I'm approaching it from a geometry point of view: for points (x1, y1) and (x2, y2), find the slope and intercept of the line and return all values of x for given values of y on the line. Once I have all x and y values (longitude and latitude) I hope to input those into the xarray select method to return the chlorophyll concentration.
ds = '~/apr1.nc'
ds = xarray.open_dataset(ds, decode_times=False)
x1, y1 = [34.3282, 32.4791]
x2, y2 = [34.7, 32.21]
slope = (y2 - y1) / (x2 - x1)
intercept = y1 - (slope * x1)
line_lons = np.arange(x1, x2, step)
line_lats = [slope * x + intercept for x in lons]
values = ds.CHL.sel(lat=line_lats, lon=line_lons, method='nearest')
ds.values
>>> [0.0908799 , 0.06634101, 0.07615771, 0.16289435],
[0.06787204, 0.07480557, 0.0655338 , 0.06064864],
[0.06352911, 0.06586582, 0.06702182, 0.10024723],
[0.0789495 , 0.07035938, 0.07455409, 0.08405576]]], dtype=float32)
line_lons
>>> array([34.3282, 34.4282, 34.5282, 34.6282])
I want to create a plot with longitudes on the x axis, and values on the y axis.

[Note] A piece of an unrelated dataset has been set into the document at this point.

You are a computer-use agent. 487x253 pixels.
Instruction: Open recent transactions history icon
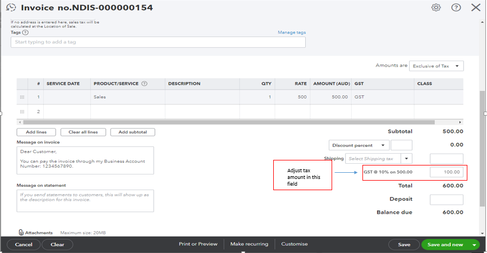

The problem is that the ds.values command returns an numpy data array with a shape of (1, 4, 4) while the longitudes are only 4. There are way more values in the returned array.
plt.plot(line_lons, chlvalues.values)
Any idea why that is and how I can return one value for one input?
Thanks.
I assume it is because by default your output was taken from box instead of along a selected transect.
I propose a more complex solution with Numpy and netCDF4, where you first make the transect with random coordinates and then turn these random coordinates into the closest unique coordinates from input file (unique = so that each point along the transect is encounted only once).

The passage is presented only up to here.